PROBLEM: Your task is to return the line containing "Given: Check the checkbox for Task A" and each line after it through the end of the entries, exactly, with no other lines.

Saved entries:

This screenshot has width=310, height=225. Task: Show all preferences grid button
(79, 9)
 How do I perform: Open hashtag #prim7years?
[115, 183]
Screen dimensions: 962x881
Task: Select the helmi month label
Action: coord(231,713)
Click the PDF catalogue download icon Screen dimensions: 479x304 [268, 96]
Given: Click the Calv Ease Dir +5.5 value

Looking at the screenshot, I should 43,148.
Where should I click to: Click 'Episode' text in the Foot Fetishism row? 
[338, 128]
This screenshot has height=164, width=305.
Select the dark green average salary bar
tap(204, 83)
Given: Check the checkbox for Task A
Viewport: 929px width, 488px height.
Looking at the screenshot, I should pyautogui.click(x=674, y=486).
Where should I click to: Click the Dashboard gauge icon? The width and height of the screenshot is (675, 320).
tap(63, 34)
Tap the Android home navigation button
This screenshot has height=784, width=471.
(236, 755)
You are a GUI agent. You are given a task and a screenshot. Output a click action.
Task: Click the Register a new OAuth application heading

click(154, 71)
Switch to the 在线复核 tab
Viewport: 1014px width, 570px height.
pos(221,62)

RESPONSE FOR THIS EXERCISE:
Given: Check the checkbox for Task A
Viewport: 929px width, 488px height.
Looking at the screenshot, I should pyautogui.click(x=674, y=486).
Where should I click to: Click the Dashboard gauge icon? The width and height of the screenshot is (675, 320).
tap(63, 34)
Tap the Android home navigation button
This screenshot has height=784, width=471.
(236, 755)
You are a GUI agent. You are given a task and a screenshot. Output a click action.
Task: Click the Register a new OAuth application heading

click(154, 71)
Switch to the 在线复核 tab
Viewport: 1014px width, 570px height.
pos(221,62)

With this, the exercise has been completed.